I have been a student of dance since I was 15 and began teaching ballroom dance when I was 19. Ballroom dancing for me is an expression of my artistic nature as well as cathartic, both physically and mentally. I love the nuances of ballroom dancing. The scratching sounds of my heel moving across the floor when I dance the Tango or the shift in my partner’s shoulder blade as I lead her into an over-sway in the Waltz. Most of all I love the feeling of oneness of movement with another.

The culture of ballroom dance—specifically at a school of ballroom dance—is more than learning the technicalities involved in patterns; it is a social outlet and a life changing experience. Most schools provide opportunities for student interaction. These interactions I find are the reasons why people love the ballroom dance world. There, new friends and relationships are formed. While people take ballroom dance for many different reasons the former serves as their reason to continue.

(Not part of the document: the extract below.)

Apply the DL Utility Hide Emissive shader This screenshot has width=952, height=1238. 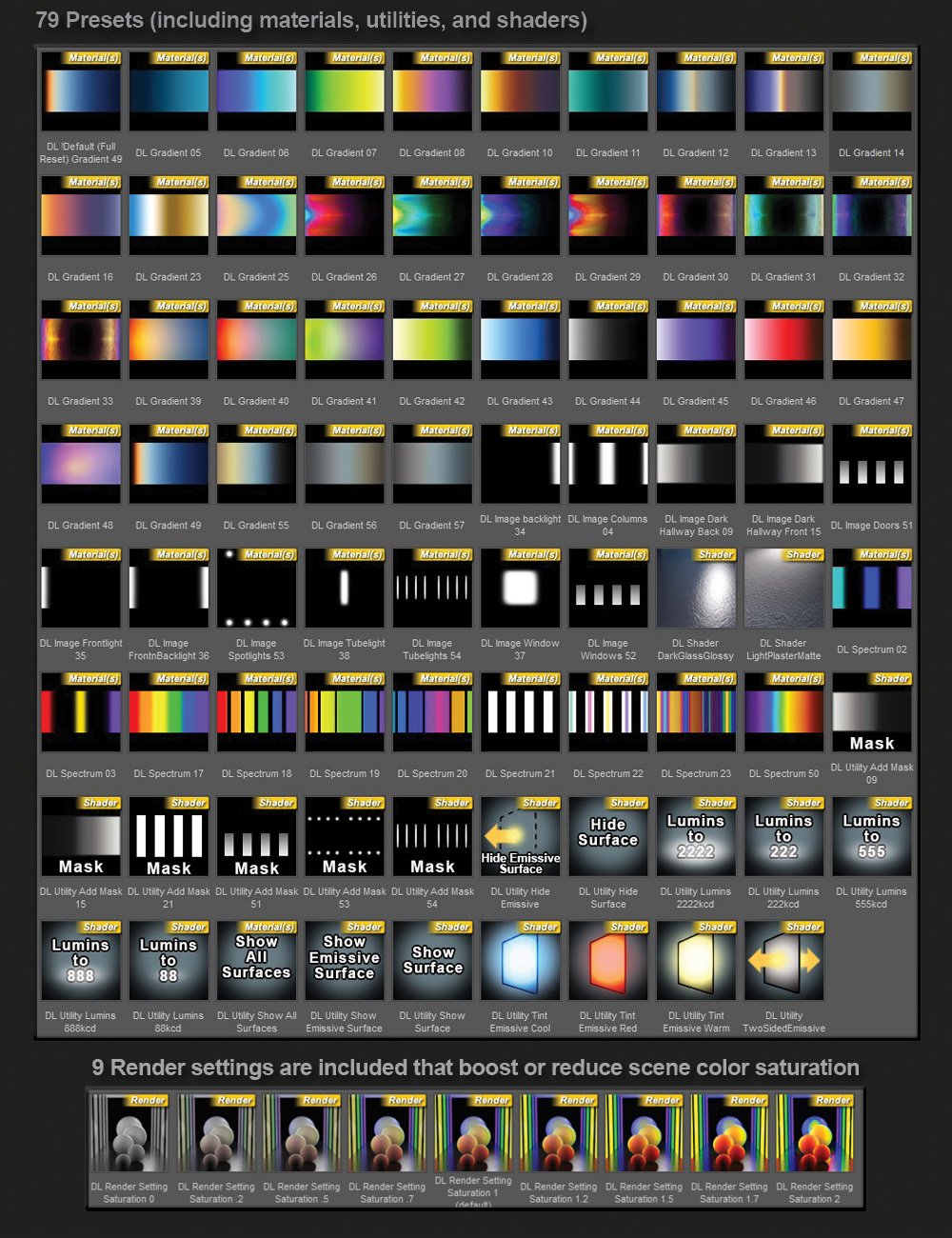519,836
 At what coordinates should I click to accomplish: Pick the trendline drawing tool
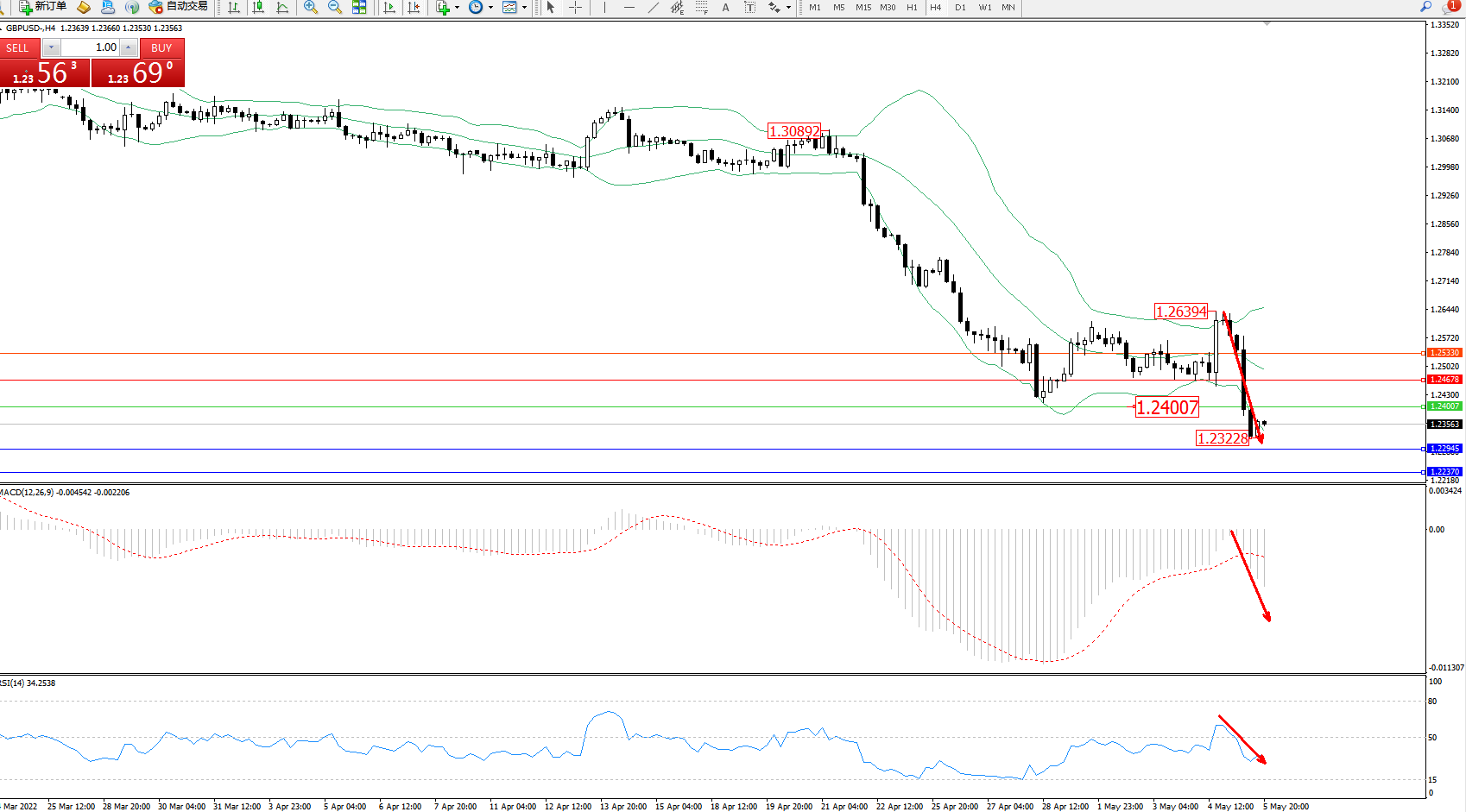[654, 7]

No matter the impetus for taking lessons people usually find it a life altering decision. Each person’s experience is different and I can’t know how each person is affected. What I do know is my observation of people at the schools where I have worked. I have seen the widow/widower find new reason to live. I have seen the divorcée/divorcee find someone new. I have seen an idle couple find new affection. I have seen the sullen and self-conscious change attitude and develop new-found optimism. And I have seen the socially awkward find a new way to interact with ease.

To take a hand of someone you do not know and can at once be close and familiar is gift not found too often. There is no talk of war, politics, or religion; there is simply the connection of two people with their common language as ballroom. That momentary connection between two strangers is magical and specific to ballroom. That human connection–without fear or judgment–is a life and world I strive to know.